Provided text —
* * * * *

Sure, this looks good. Let me revise the patch.

> We should probably have a helper for (ring, dma)->trb lookups, but
> for stable it may be sensible to do it without excess complication.
> 
>> +	if ((!cmd_dequeue_dma || cmd_dma != (u64)cmd_dequeue_dma) &&
>> +	    !(cmd_comp_code == COMP_COMMAND_RING_STOPPED &&
>> +	      is_dma_link_trb(xhci->cmd_ring, cmd_dma))) {
> 
> This if statement is quite complex now. I would be tempted to write
> it this way instead:
> 
> /* original comment */
> if (cmd_dma != dequeue_dma) {
> 	/* your new comment */
> 	if (! (RING_STOPPED && is_link)) {
> 		warn();
> 		return;
> 	}
> }
> 
> Regards,
> Michal

Thank you for the suggestions. I will submit a v2 version.

* * * * *

Exercise — Continue the patch review reply about the xHCI command ring check from where it stops.

Dataset section —

* * * * *

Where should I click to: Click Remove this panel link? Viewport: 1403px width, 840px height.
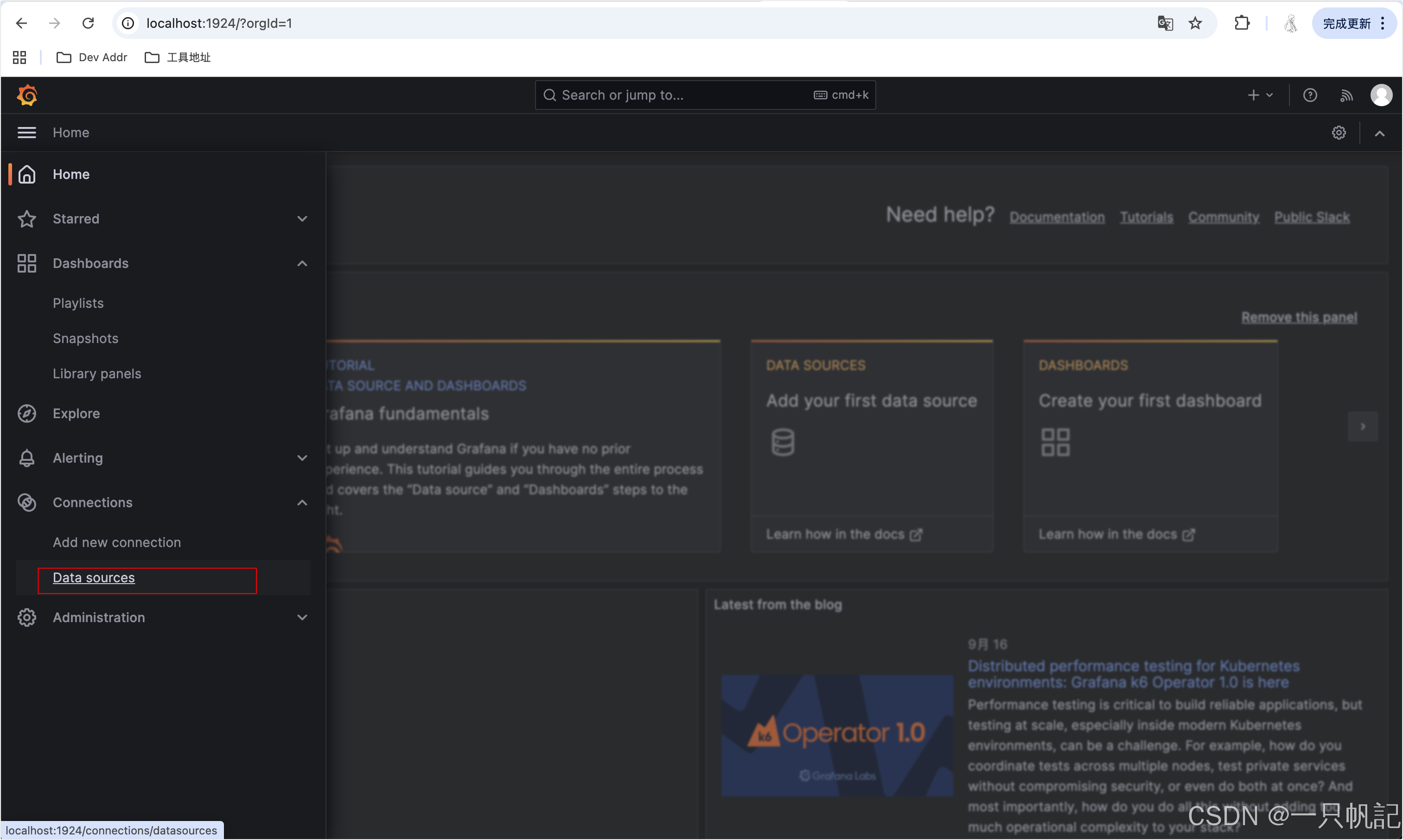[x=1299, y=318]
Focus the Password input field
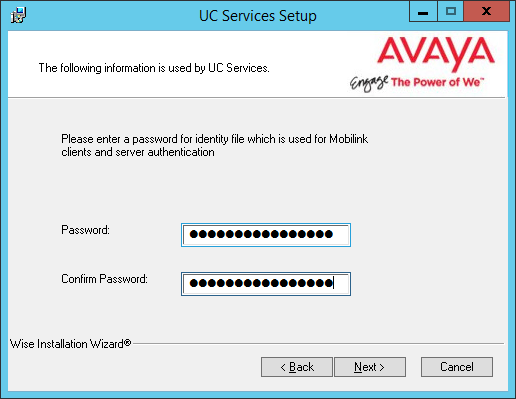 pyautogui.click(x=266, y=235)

* * * * *

Exercise answer —
Regards,
Faisal
diff mbox series

Patch

diff --git a/drivers/usb/host/xhci-ring.c b/drivers/usb/host/xhci-ring.c
index b2950c35c740..43926c378df9 100644
--- a/drivers/usb/host/xhci-ring.c
+++ b/drivers/usb/host/xhci-ring.c
@@ -126,6 +126,32 @@  static void inc_td_cnt(struct urb *urb)
 	urb_priv->num_tds_done++;
 }
 
+/*
+ * Return true if the DMA is pointing to a Link TRB in the ring;
+ * otherwise, return false.
+ */
+static bool is_dma_link_trb(struct xhci_ring *ring, dma_addr_t dma)
+{
+	struct xhci_segment *seg;
+	union xhci_trb *trb;
+	dma_addr_t trb_dma;
+	int i;
+
+	seg = ring->first_seg;
+	do {
+		for (i = 0; i < TRBS_PER_SEGMENT; i++) {
+			trb = &seg->trbs[i];
+			trb_dma = seg->dma + (i * sizeof(union xhci_trb));
+
+			if (trb_is_link(trb) && trb_dma == dma)
+				return true;
+		}
+		seg = seg->next;
+	} while (seg != ring->first_seg);
+
+	return false;
+}
+
 static void trb_to_noop(union xhci_trb *trb, u32 noop_type)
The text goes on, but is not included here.